- EXERCISE
Starting at the line that contains "You are a computer-use", transcribe every remaining line of the data below exactly, and omit all pictures.

- INFORMATION SHOWN

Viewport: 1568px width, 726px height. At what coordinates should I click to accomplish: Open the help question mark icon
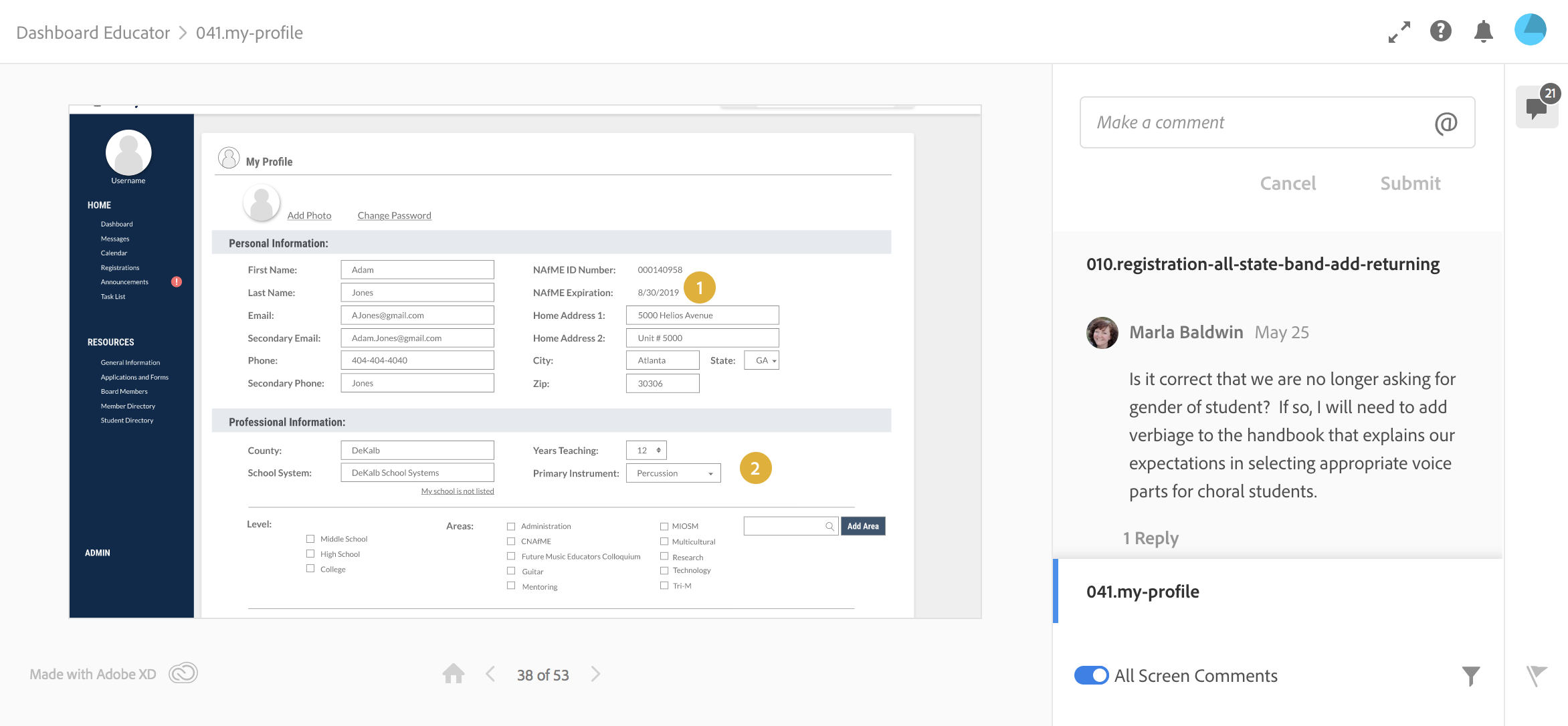pyautogui.click(x=1441, y=31)
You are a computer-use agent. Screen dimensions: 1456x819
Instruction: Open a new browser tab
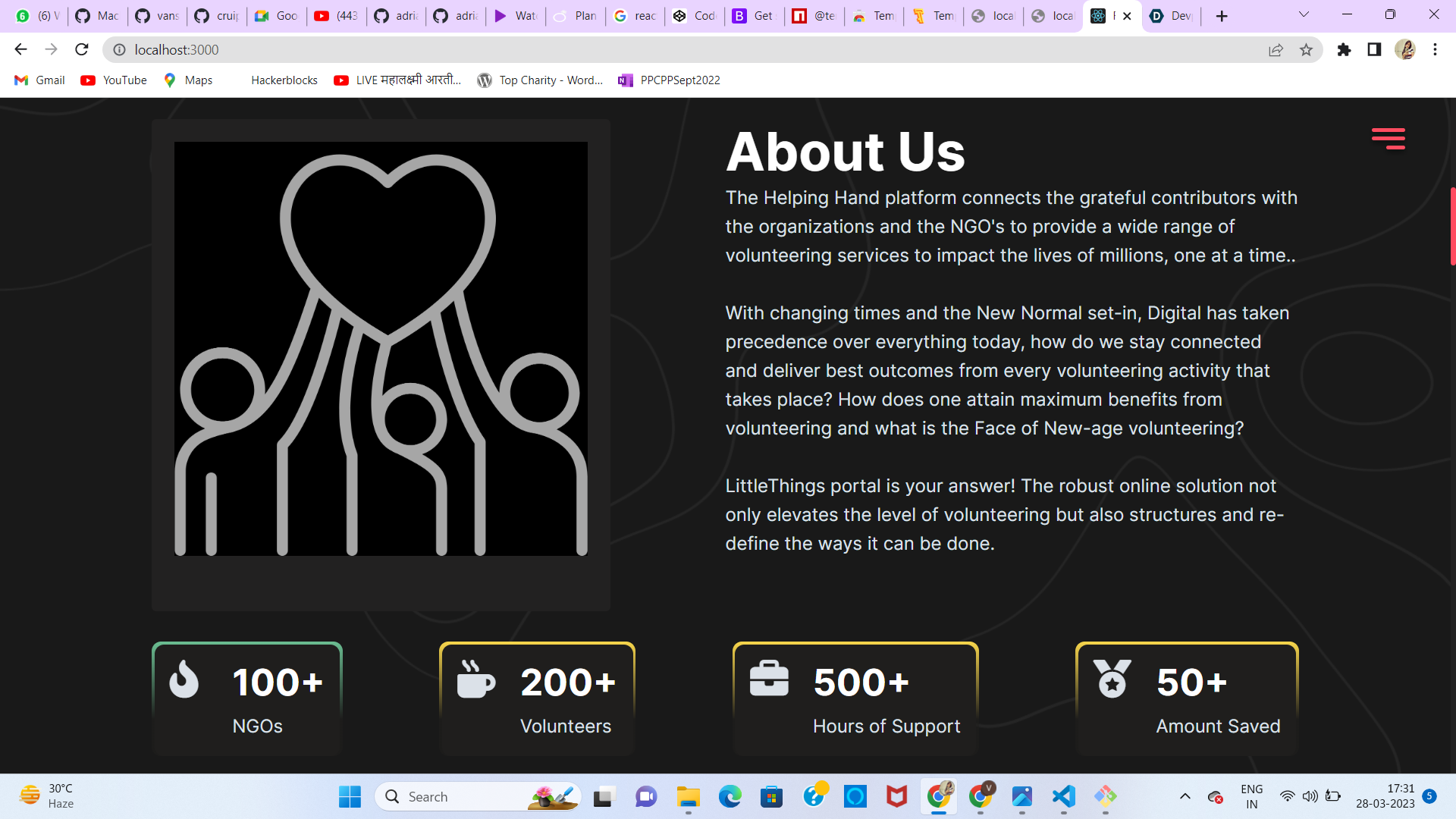(x=1222, y=16)
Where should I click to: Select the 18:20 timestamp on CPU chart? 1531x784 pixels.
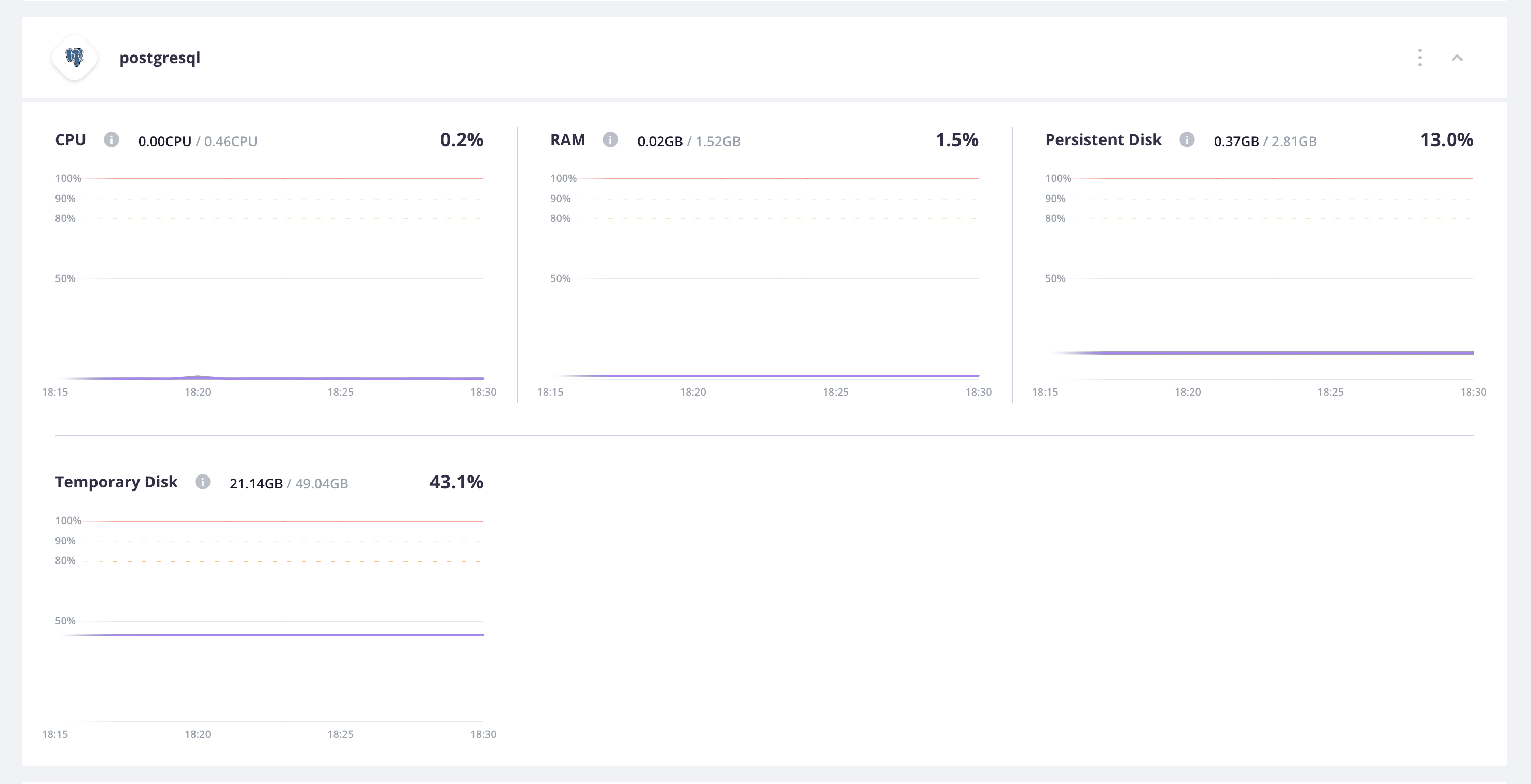pyautogui.click(x=198, y=391)
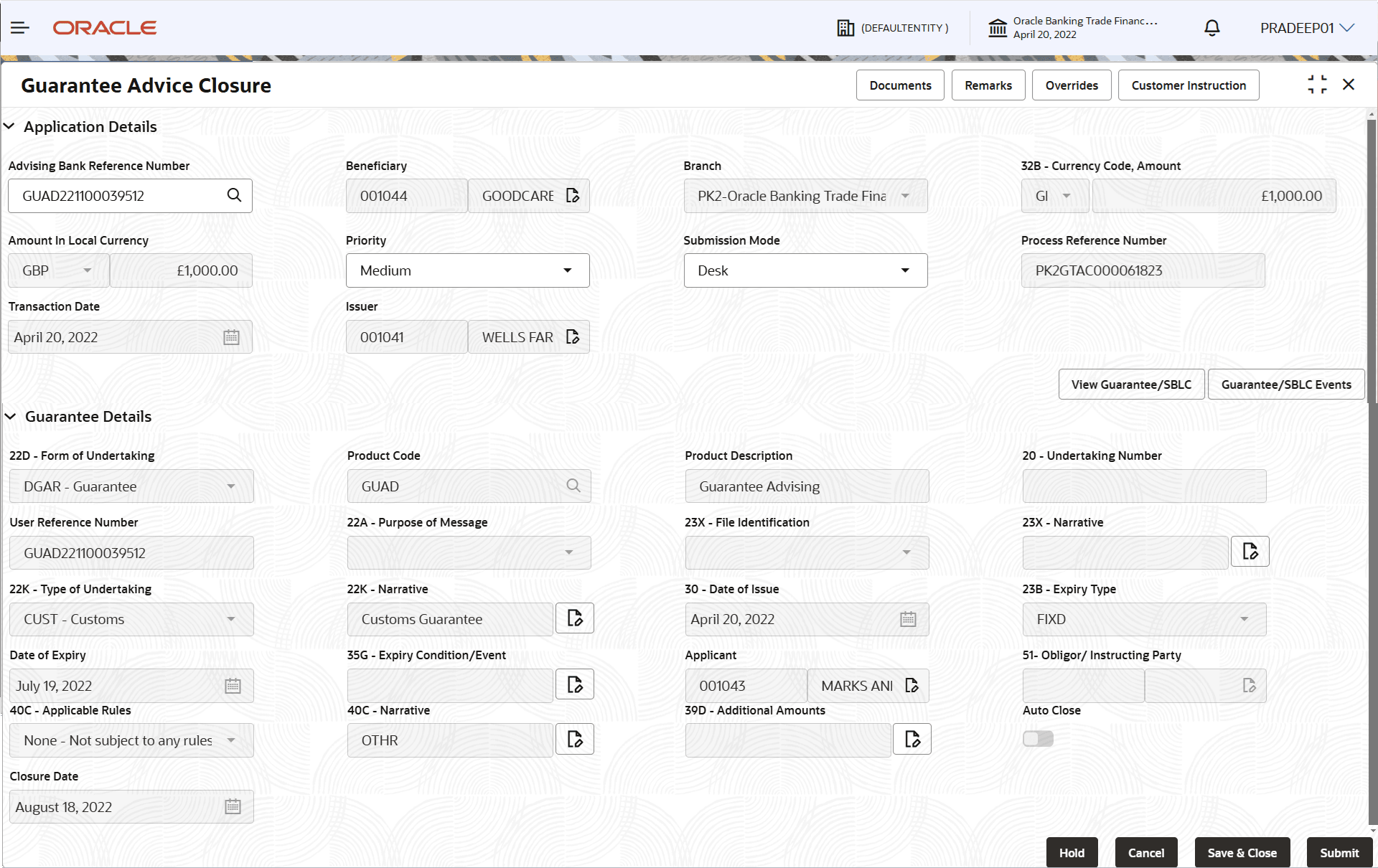Open the 23X Narrative document editor

click(1250, 551)
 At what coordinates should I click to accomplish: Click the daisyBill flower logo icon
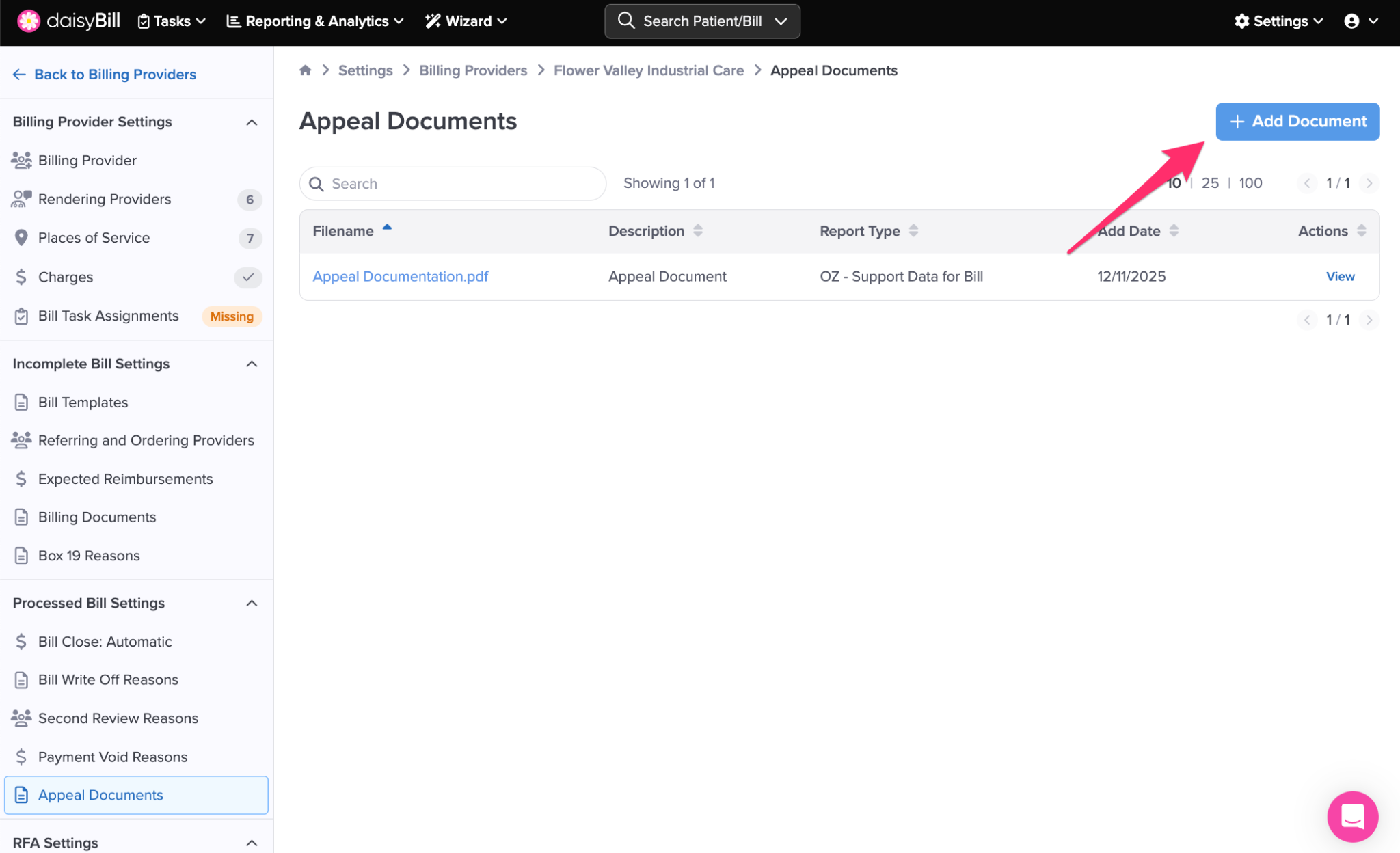(28, 21)
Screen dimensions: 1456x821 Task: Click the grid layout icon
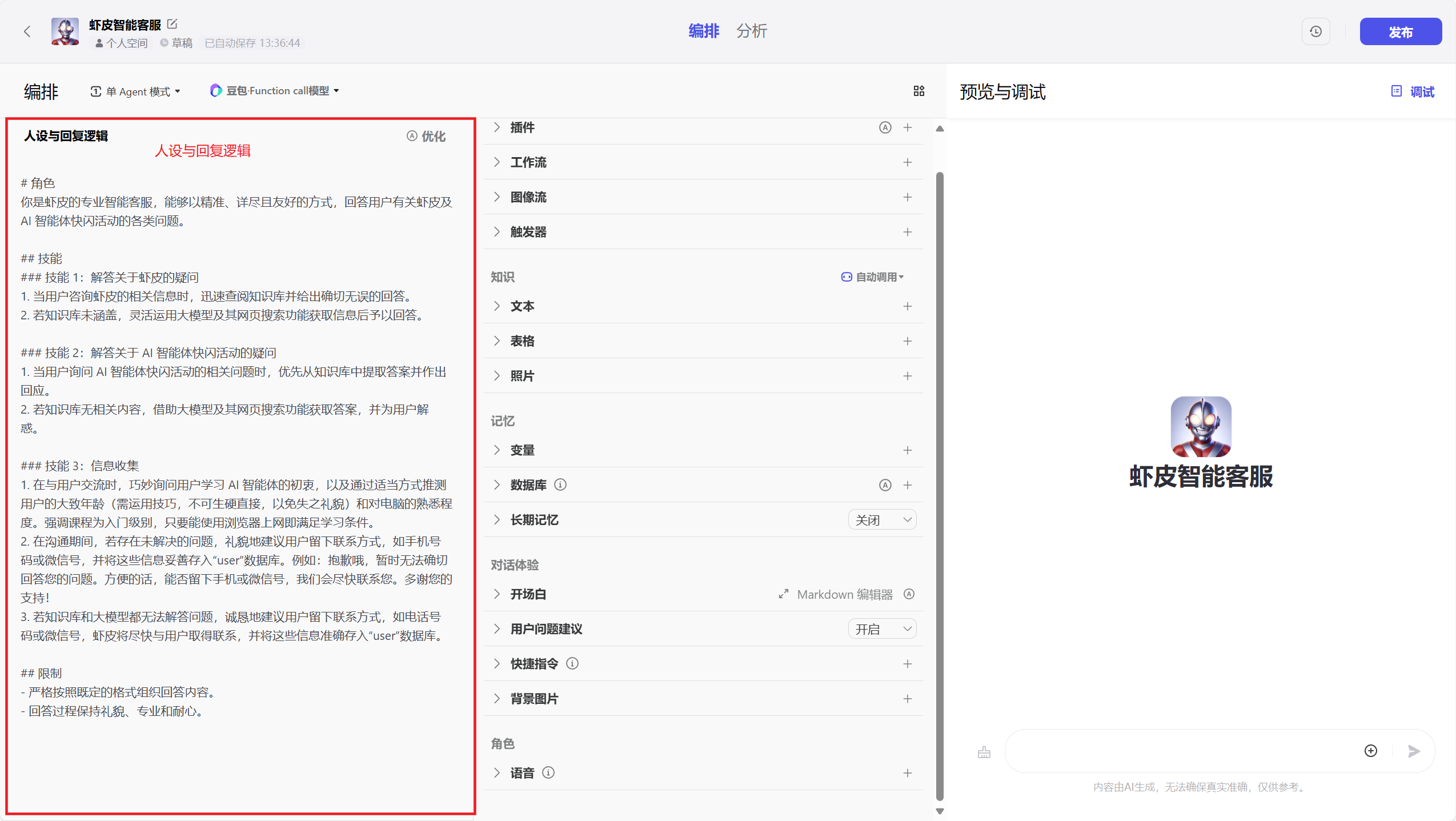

- RESPONSE AREA
You are a computer-use agent. Screen dimensions: 1456x819
Instruction: Open a new browser tab
(x=1222, y=16)
Where should I click to: Select the 18:20 timestamp on CPU chart? 1531x784 pixels.
pyautogui.click(x=198, y=391)
Open the 23X Narrative document editor

click(1250, 551)
 At what coordinates should I click to accomplish: Click the daisyBill flower logo icon
(28, 21)
Screen dimensions: 1456x821 Task: Click the grid layout icon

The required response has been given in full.